58.Le Comité prend note des déclarations de l’État partie concernant les mesures qu’il prévoit de prendre pour améliorer la collecte et l’analyse des données mais regrette l’absence de données statistiques complètes et ventilées sur les cas de torture et autres peines ou traitements cruels, inhumains ou dégradants, notamment en ce qui concerne les allégations de violence policière et de recours excessif à la force, de violence fondée sur le genre et de traite de personnes, ainsi que d’autres questions pour lesquelles de telles données ont été demandées. Le Comité est préoccupé par l’absence d’un système de collecte et d’analyse des données plus ciblé et mieux coordonné, nécessaire pour contrôler efficacement le respect par l’État partie des obligations mises à sa charge par la Convention.

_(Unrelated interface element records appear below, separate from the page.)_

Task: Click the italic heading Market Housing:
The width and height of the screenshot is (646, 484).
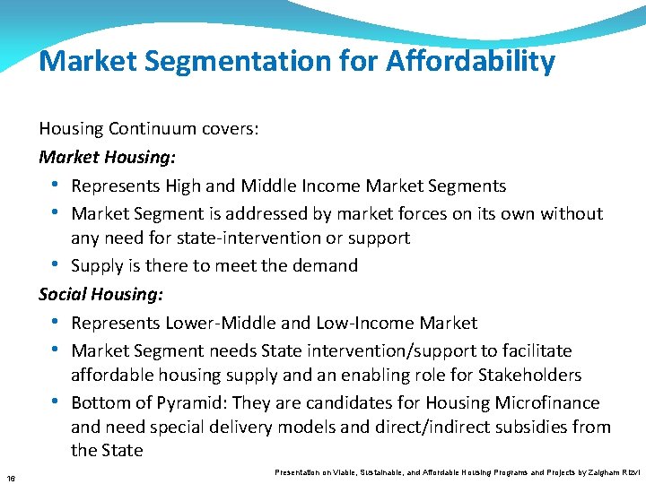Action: click(x=107, y=157)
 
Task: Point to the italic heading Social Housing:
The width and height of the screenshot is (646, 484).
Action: click(x=100, y=293)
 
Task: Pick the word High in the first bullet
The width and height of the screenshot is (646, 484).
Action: click(x=184, y=186)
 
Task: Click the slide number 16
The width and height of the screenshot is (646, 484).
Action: click(x=9, y=475)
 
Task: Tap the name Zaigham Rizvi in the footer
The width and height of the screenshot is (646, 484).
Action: click(x=614, y=471)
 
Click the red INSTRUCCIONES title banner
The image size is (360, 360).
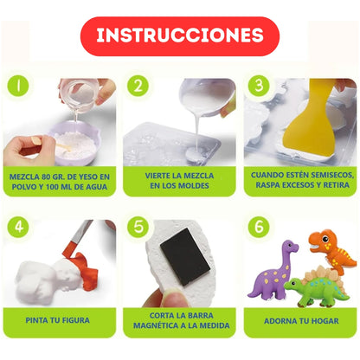click(179, 36)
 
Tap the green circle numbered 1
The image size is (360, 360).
click(18, 87)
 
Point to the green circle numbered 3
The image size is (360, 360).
click(257, 87)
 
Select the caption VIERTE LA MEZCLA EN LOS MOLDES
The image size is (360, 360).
click(179, 179)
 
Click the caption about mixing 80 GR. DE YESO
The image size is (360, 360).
click(61, 179)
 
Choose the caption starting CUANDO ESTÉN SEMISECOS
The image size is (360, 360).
click(299, 179)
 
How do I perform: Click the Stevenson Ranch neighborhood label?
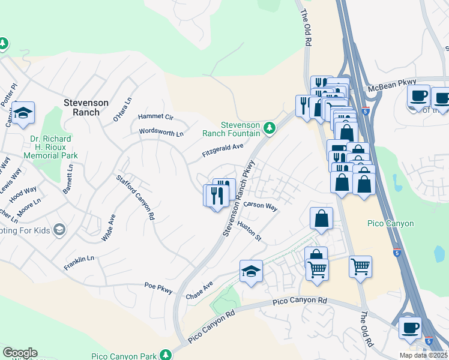tap(86, 107)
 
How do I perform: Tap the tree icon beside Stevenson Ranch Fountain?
tap(270, 128)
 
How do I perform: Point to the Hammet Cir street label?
tap(155, 117)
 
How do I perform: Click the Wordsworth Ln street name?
tap(161, 132)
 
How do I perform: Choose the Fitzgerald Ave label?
tap(223, 150)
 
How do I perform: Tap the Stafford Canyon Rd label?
tap(136, 197)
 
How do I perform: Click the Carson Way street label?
tap(261, 206)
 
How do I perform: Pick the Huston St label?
tap(250, 231)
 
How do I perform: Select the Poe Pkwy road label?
tap(158, 288)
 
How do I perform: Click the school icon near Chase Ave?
tap(252, 271)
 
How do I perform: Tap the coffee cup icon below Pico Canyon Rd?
tap(411, 328)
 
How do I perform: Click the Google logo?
tap(20, 353)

59. L’État partie devrait redoubler d’efforts pour assurer la collecte coordonnée et ciblée des données statistiques utiles pour surveiller l’application de la Convention, notamment en ce qui concerne les plaintes enregistrées, les enquêtes ouvertes, les poursuites engagées et les déclarations de culpabilité prononcées dans les affaires de torture et de mauvais traitements, de violence fondée sur le genre et de traite des personnes, les mesures de réparation, y compris les indemnisations et les moyens de réadaptation, accordées aux victimes, et les autres questions à propos desquelles le Comité a demandé de telles données dans sa liste de points à traiter.

Procédure de suivi

60. Le Comité demande à l’État partie de lui faire parvenir, le 12 mai 2024 au plus tard, des renseignements sur la suite qu’il aura donnée à ses recommandations concernant les allégations de crimes de guerre et de crimes contre l’humanité commis dans le contexte du conflit armé, la justice transitionnelle et les données statistiques (voir par. 15 a) et b), 19 a) et 59). L’État partie est aussi invité à informer le Comité des mesures qu’il prévoit de prendre pour appliquer, d’ici à la soumission de son prochain rapport, tout ou partie des autres recommandations formulées dans les présentes observations finales.

Autres questions

61. Le Comité encourage l’État partie à étudier la possibilité de faire les déclarations prévues aux articles 21 et 22 de la Convention.

62. L’État partie est invité à diffuser largement le rapport soumis au Comité ainsi que les présentes observations finales, dans les langues voulues, au moyen des sites Web officiels et par l’intermédiaire des médias et des organisations non gouvernementales, et à informer le Comité des activités menées à cet effet .

63.Le Comité prie l’État partie de soumettre son prochain rapport périodique, qui sera le troisième, le 12 mai 2027 au plus tard. À cette fin, il invite l’État partie à accepter d’ici au 12 mai 2024 la procédure simplifiée d’établissement des rapports, dans le cadre de laquelle le Comité communique une liste de points à l’État partie avant que celui-ci ne soumette le rapport attendu. Les réponses de l’État partie à cette liste constitueront le troisième rapport périodique qu’il soumettra en application de l’article 19 de la Convention.